LACKAWANNA, N.Y. (WIVB) — There’s a huge need for foster families right now in WNY. Over the past two years, Baker Victory Services has seen about 230 kids in its foster care program, and on BVS’s campus, there are two homes where kids live full-time until a foster family comes forward. Many times, that temporary housing is at capacity.

“I couldn’t believe that this was going on around here,” Jennifer Richards said, a clinical program coordinator for the emergency foster care program.

“It’s heartbreaking, but also amazing at how resilient these kids are who come having gone through the biggest trauma of their life,” Melanie Bandoh said, another clinical program coordinator for the emergency foster care program.

It’s important to create some sort of consistency for these kids. One way Baker Victory Services does that is by keeping them in the same school that they were in before coming there. A bus from that district will come pick them up and drop them off from Lackawanna every day.

Another way they do that is by having Halli Lavner around.

“I don’t think Halli ever goes home honestly,” Cindy Lee said, the chief executive officer of BVS. “Halli is here all the time.”

At any time of the day, and night, Lavner can be called. And she answers.

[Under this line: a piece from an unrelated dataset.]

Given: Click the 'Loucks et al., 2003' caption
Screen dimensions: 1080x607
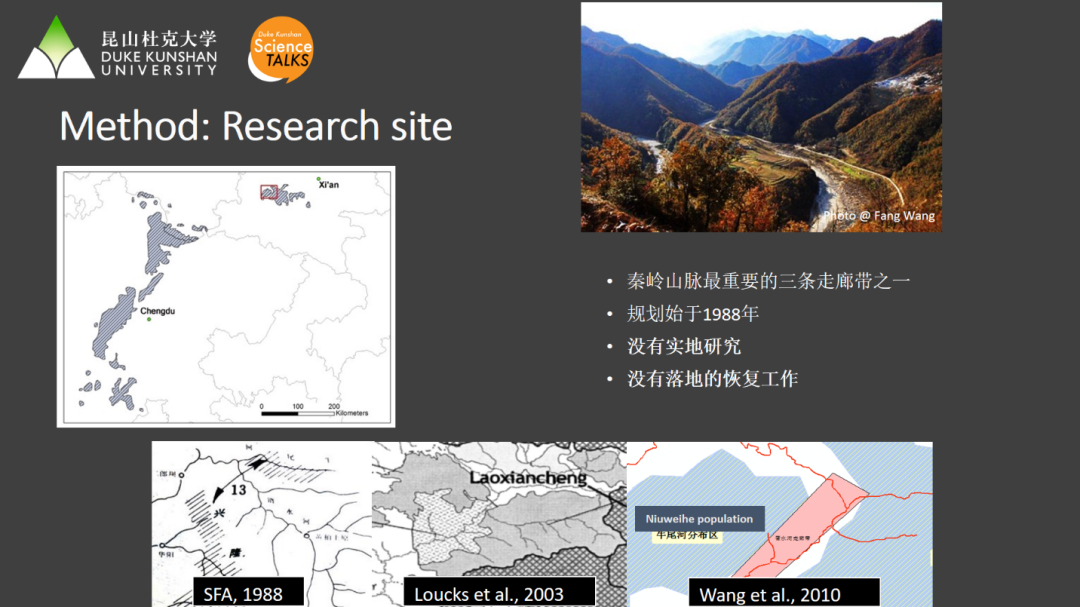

“I don’t have any children of my own, no, I think I have enough children here,” Lavner said, the director of foster care programs at BVS.

Lavner said one day while she was pumping gas a gentleman came up to her with his daughter. She quickly realized he was once a teenager in the foster care program at BVS, and thanked her for making such a huge difference on his life.

“As a teenager he really struggled… and I didn’t realize at the time really the impact that everyone was having on his life,” she said.

That moment has kept her at BVS for 34 years.

In the early 1900s, Nelson Henry Baker, or Father Baker, created the OLV Infant House in Lackawanna. It was a sanctuary for un-wed mothers and their babies. More than 100 years later, Halli Lavner is carrying on the tradition of creating a sanctuary space for those in need.

“It’s really all about the kids and the families,” she said.